## Directions for this task
Rewrite the records below, replacing every "Image resolution" with "Screenshot size" and leaving everything else unchanged. Omit the pictures from your version.
** start of Source data **
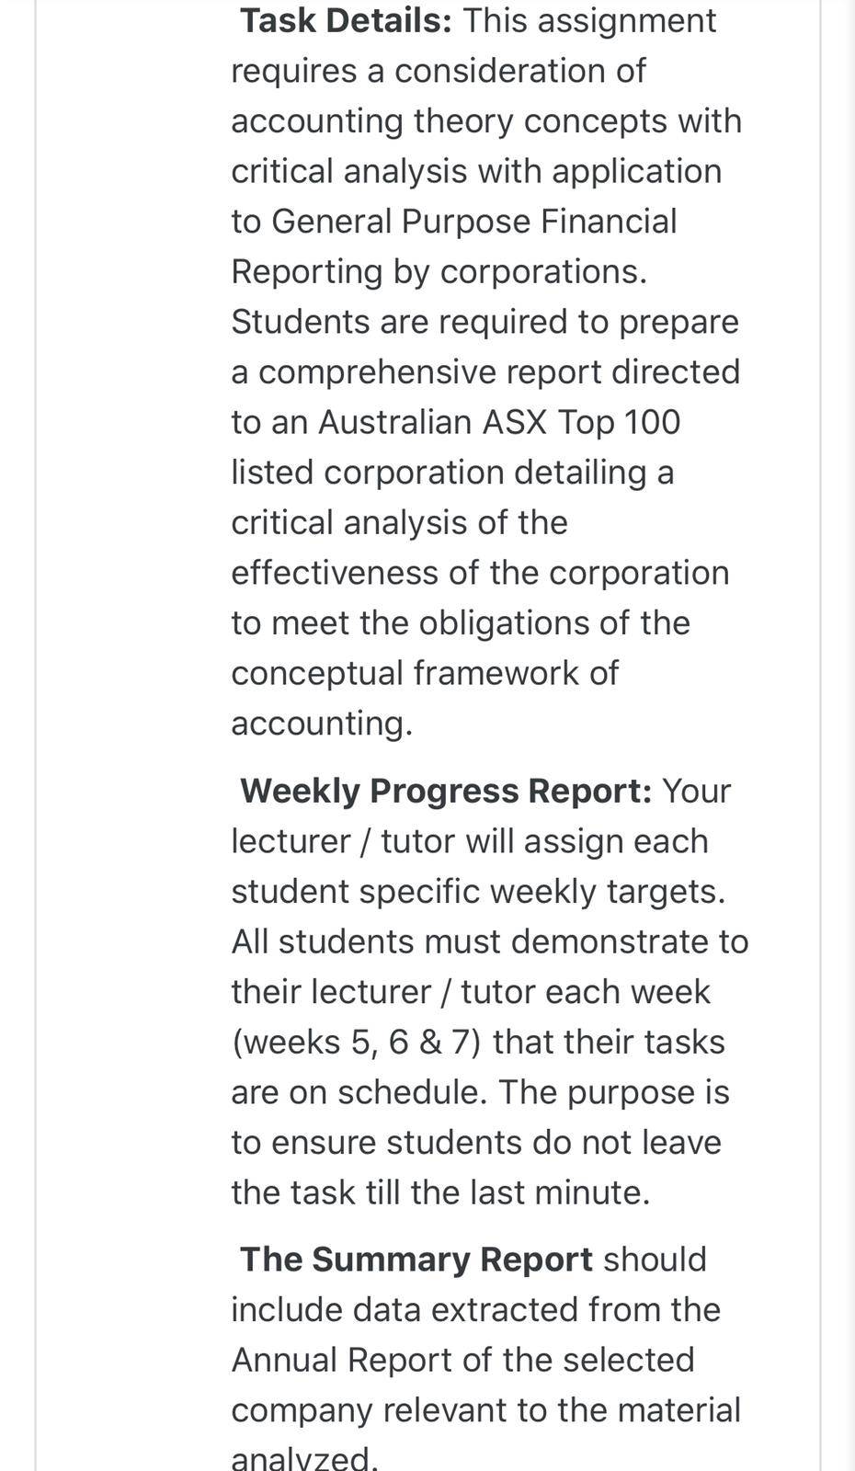Click the bold 'The Summary Report' text

click(416, 1260)
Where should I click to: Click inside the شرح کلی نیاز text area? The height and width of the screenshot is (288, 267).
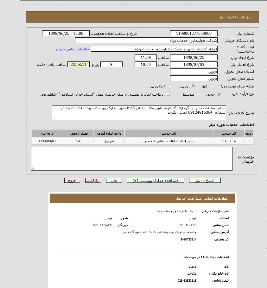(x=139, y=112)
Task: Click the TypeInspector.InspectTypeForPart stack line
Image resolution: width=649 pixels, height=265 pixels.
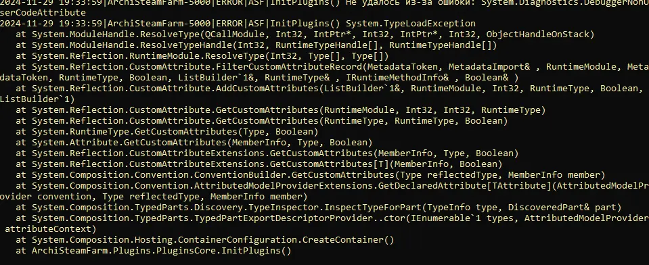Action: 319,207
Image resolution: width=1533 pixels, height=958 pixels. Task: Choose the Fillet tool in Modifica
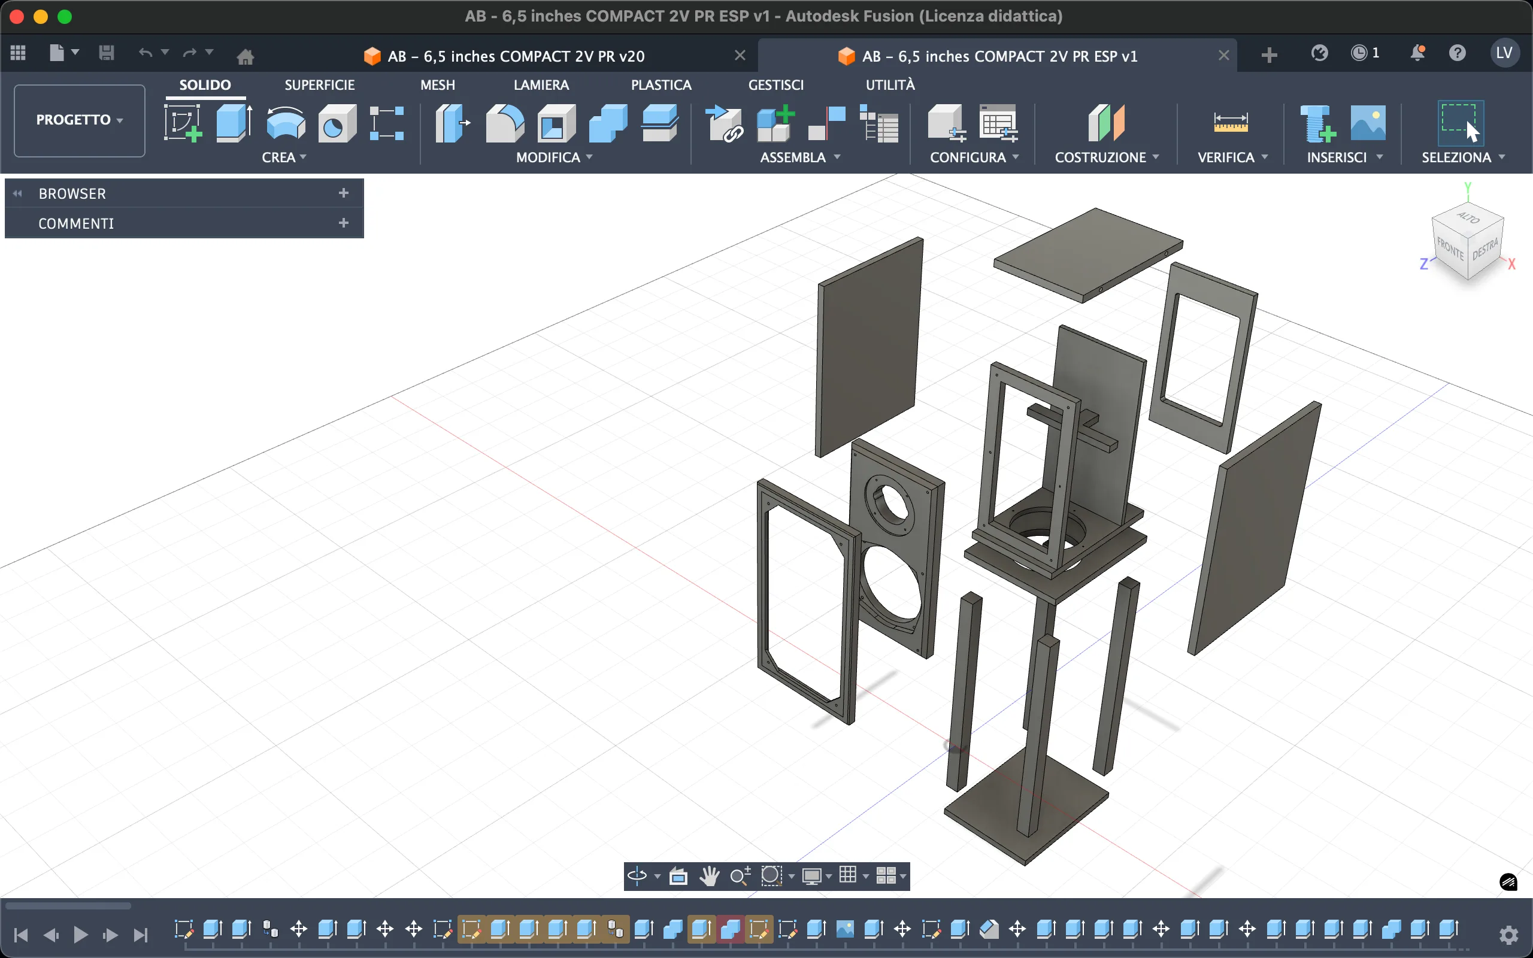(x=504, y=123)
** end of Source data **
## Task response
Click the bold 'The Summary Report' text

click(416, 1260)
Where should I click to: Click inside the شرح کلی نیاز text area? The height and width of the screenshot is (288, 267).
(x=139, y=112)
Task: Click the TypeInspector.InspectTypeForPart stack line
Screenshot size: width=649 pixels, height=265 pixels.
Action: 319,207
Screenshot size: width=1533 pixels, height=958 pixels. Task: Choose the Fillet tool in Modifica
(x=504, y=123)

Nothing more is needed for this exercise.